Data for this exercise:
——
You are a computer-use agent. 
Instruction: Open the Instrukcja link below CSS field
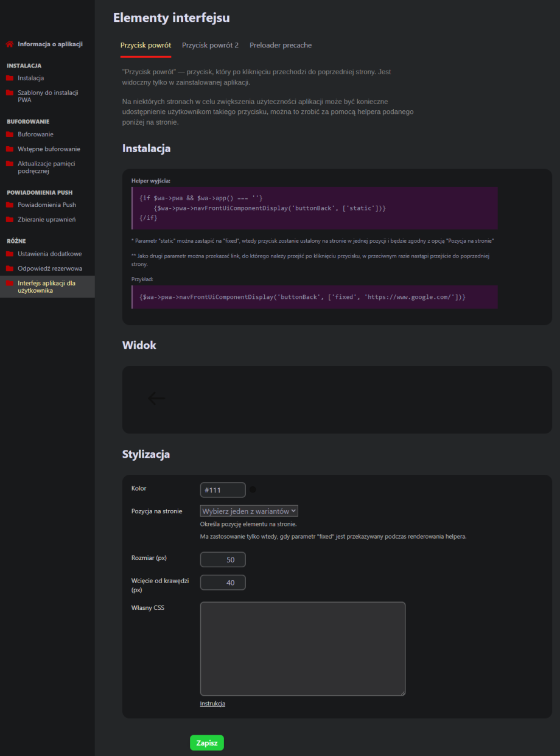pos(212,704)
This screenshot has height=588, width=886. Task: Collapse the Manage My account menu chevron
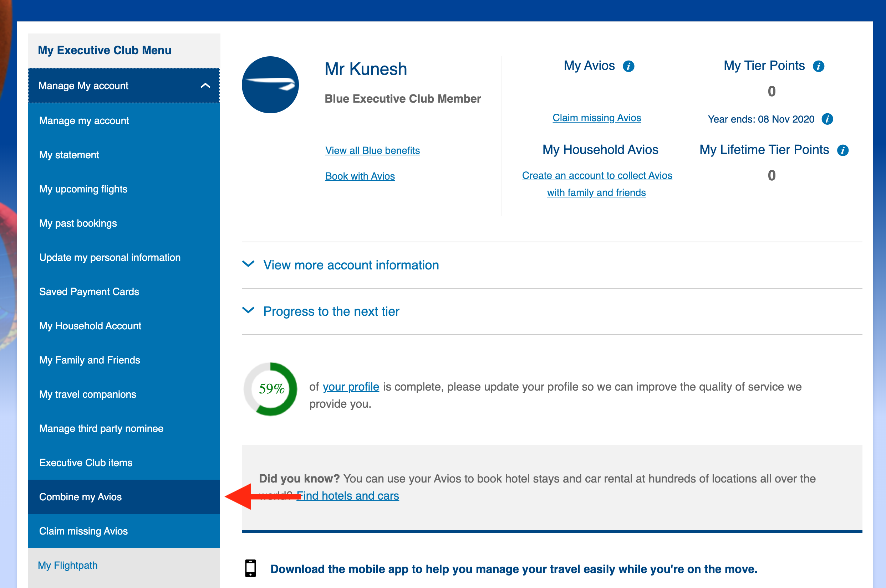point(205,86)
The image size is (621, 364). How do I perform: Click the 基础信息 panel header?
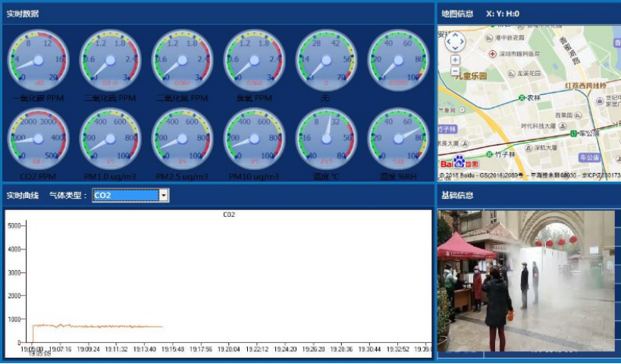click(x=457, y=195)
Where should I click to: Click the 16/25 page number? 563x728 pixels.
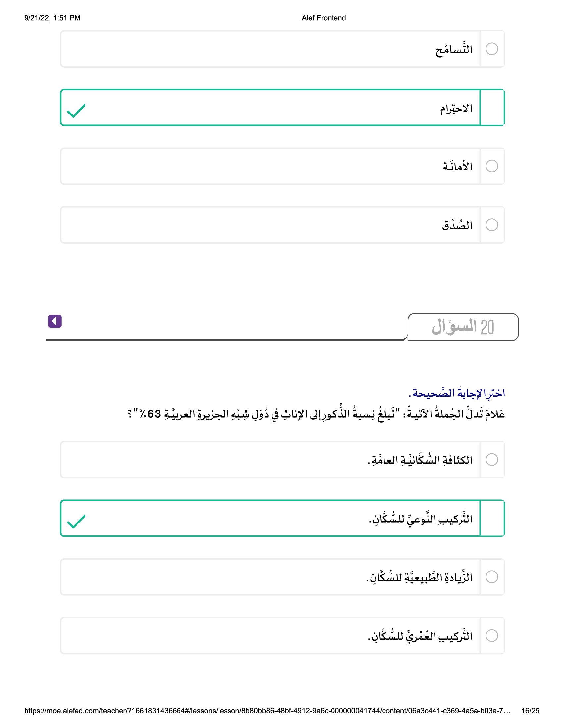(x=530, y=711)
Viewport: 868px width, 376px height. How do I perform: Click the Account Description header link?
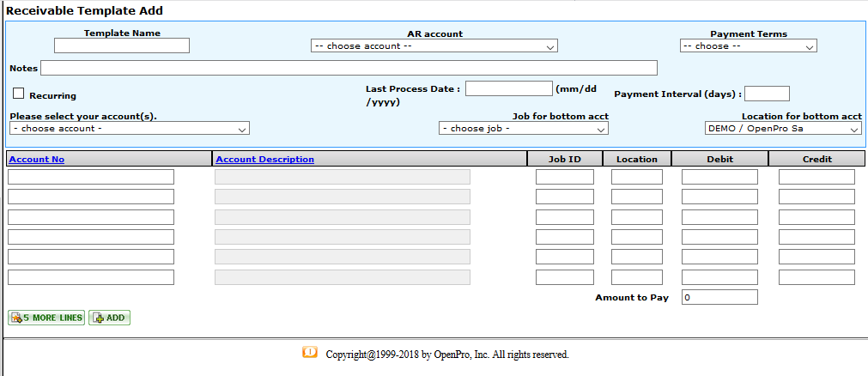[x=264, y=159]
——
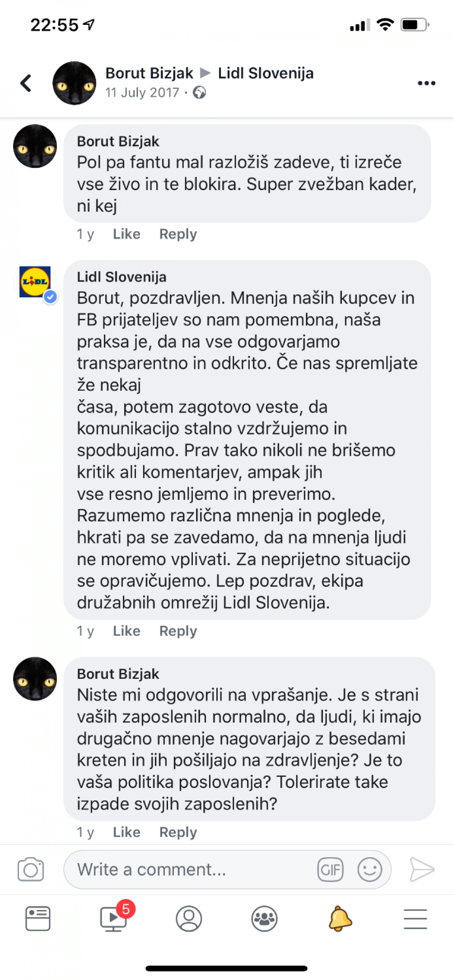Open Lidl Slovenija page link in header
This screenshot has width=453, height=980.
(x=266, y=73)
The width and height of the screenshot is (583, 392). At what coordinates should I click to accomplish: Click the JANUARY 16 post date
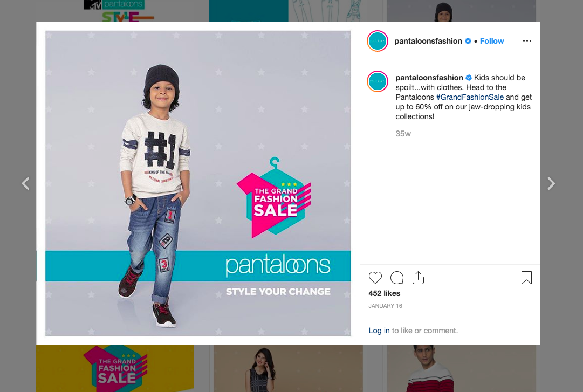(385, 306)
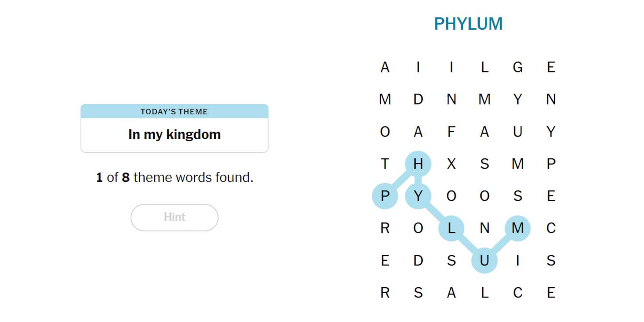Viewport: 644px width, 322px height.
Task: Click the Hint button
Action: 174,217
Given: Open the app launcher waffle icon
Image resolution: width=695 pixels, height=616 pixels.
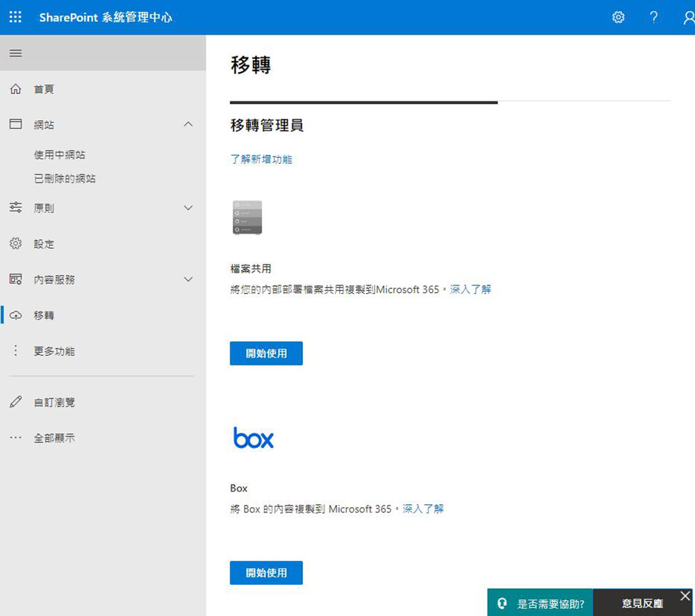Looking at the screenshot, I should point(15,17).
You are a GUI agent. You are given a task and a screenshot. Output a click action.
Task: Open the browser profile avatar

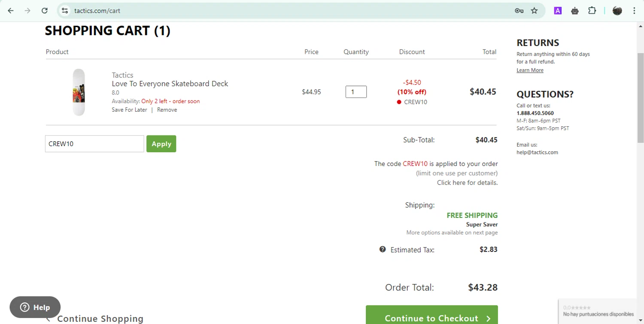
——
Task brief: For the material above, give again only the lines starting at the line that contains "Given: Open the app launcher waffle icon" and ending at the line that contains "Task: Open the browser profile avatar". Pictures do not belong in the copy.

Result for this task:
Given: Open the app launcher waffle icon
Image resolution: width=695 pixels, height=616 pixels.
Looking at the screenshot, I should point(15,17).
You are a GUI agent. You are given a task and a screenshot. Output a click action.
Task: Open the browser profile avatar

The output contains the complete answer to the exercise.